Skip to content

vllm_omni.diffusion.models.ming_flash_omni.byte5_encoder

ByT5 glyph/text encoder for Ming-flash-omni-2.0 image generation.

Ported from Ming's load_byte5_and_byte5_tokenizer + T5EncoderBlockByT5Mapper + get_condition_embeds_for_image_gen byte5 branch.
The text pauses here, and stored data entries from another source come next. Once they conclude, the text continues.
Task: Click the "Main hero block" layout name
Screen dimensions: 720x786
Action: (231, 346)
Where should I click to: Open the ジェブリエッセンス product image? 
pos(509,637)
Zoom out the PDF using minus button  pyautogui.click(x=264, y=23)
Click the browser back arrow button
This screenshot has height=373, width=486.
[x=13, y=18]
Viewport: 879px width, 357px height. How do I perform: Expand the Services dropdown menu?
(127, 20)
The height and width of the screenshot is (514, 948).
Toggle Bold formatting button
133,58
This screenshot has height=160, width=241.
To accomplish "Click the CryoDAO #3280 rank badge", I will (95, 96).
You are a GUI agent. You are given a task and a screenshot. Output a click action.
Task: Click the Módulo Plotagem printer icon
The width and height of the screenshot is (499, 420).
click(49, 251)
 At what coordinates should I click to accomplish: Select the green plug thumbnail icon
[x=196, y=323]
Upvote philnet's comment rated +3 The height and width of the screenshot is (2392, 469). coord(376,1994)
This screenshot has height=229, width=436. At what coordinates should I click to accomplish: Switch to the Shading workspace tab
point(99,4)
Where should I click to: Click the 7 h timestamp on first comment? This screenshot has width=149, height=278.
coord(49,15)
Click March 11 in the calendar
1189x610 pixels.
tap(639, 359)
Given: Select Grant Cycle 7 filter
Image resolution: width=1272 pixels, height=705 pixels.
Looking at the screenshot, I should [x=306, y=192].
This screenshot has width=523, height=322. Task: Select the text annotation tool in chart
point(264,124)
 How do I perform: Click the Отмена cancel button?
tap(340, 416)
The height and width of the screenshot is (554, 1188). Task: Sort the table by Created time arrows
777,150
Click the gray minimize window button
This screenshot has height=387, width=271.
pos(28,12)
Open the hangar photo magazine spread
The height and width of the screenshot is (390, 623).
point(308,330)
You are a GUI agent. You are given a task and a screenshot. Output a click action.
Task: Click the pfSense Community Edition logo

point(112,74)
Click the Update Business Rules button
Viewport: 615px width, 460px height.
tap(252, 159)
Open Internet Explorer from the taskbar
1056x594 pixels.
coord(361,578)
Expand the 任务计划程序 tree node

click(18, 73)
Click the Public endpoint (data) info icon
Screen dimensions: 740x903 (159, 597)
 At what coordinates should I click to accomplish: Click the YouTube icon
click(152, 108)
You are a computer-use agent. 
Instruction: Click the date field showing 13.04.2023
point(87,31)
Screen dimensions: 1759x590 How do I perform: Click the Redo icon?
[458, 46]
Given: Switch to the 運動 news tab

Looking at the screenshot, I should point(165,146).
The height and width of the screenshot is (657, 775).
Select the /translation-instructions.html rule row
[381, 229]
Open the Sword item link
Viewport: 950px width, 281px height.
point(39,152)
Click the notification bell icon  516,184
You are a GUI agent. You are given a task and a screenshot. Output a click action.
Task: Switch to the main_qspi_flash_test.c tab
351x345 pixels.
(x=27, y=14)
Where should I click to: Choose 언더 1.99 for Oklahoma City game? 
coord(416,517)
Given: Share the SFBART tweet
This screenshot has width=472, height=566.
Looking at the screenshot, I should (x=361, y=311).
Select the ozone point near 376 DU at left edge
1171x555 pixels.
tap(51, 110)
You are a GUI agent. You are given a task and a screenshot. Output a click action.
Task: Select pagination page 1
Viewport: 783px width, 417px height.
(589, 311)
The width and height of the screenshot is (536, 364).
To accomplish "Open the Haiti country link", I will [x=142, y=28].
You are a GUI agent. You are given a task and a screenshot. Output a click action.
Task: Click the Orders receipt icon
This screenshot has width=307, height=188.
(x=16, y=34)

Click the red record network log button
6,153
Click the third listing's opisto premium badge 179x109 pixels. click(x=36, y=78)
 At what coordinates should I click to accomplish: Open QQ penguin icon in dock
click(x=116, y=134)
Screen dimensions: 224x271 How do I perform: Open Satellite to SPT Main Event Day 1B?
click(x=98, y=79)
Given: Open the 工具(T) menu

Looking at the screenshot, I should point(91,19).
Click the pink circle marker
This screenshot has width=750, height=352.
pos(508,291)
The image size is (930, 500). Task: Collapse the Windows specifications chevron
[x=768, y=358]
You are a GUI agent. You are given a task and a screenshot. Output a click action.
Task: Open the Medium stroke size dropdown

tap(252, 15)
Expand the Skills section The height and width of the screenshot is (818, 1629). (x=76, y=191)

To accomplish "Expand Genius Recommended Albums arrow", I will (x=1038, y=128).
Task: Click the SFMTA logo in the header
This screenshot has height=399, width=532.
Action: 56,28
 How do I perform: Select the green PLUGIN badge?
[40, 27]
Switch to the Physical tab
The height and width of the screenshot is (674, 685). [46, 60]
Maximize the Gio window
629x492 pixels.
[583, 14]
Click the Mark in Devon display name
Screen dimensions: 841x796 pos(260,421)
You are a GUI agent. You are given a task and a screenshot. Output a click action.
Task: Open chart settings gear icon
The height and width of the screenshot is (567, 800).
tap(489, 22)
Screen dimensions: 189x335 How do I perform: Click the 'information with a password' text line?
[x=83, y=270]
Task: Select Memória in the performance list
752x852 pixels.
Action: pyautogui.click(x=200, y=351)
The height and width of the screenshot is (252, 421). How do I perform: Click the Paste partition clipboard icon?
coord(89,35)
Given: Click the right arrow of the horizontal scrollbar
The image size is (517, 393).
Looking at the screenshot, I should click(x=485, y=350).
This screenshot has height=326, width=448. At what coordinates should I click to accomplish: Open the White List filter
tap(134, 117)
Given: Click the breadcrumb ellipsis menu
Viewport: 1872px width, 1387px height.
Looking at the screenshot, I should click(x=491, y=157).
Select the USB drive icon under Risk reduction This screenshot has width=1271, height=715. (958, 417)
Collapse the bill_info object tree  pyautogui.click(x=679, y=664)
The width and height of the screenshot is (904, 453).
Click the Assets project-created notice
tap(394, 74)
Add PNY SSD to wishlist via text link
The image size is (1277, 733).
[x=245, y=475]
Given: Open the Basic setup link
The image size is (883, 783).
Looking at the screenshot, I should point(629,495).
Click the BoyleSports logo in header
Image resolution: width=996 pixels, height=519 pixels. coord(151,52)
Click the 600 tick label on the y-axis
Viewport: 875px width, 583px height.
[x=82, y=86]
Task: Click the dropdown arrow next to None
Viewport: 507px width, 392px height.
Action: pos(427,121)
The released checkpoint's byte5 weights were trained with font/color special tokens, so we replicate that vocabulary extension before loading — otherwise byte5_model.pt would shape-mismatch at the embedding layer.

Typical forward: takes a list of user-supplied prompt strings (possibly with <cn-font-N> / <color-N> markers), returns [B, byte5_max_length, diffusion_c_input_dim] features ready to be concatenated onto cap_feats along the sequence dimension.

logger module-attribute

logger = getLogger(__name__)

MingByT5Encoder

Bases: Module

Bundles byte5 tokenizer + T5 encoder + T5EncoderBlockByT5Mapper.

Build with MingByT5Encoder.from_checkpoint(<model>/byte5) when the checkpoint ships byte5 weights; otherwise callers can skip this and the pipeline falls back to no-byte5 conditioning.

mapper instance-attribute

mapper = mapper

max_length instance-attribute

max_length = max_length

text_encoder instance-attribute

text_encoder = text_encoder

tokenizer instance-attribute

tokenizer = tokenizer

forward

forward(texts: list[str]) -> Tensor

Tokenize → T5 encode → mapper; masks out padded positions.

Returns [B, max_length, sdxl_channels]. Padded positions are zeroed so the downstream torch.cat with cap_feats doesn't inject garbage.

from_checkpoint classmethod

from_checkpoint(
    byte5_dir: Path, *, device: device, dtype: dtype
) -> MingByT5Encoder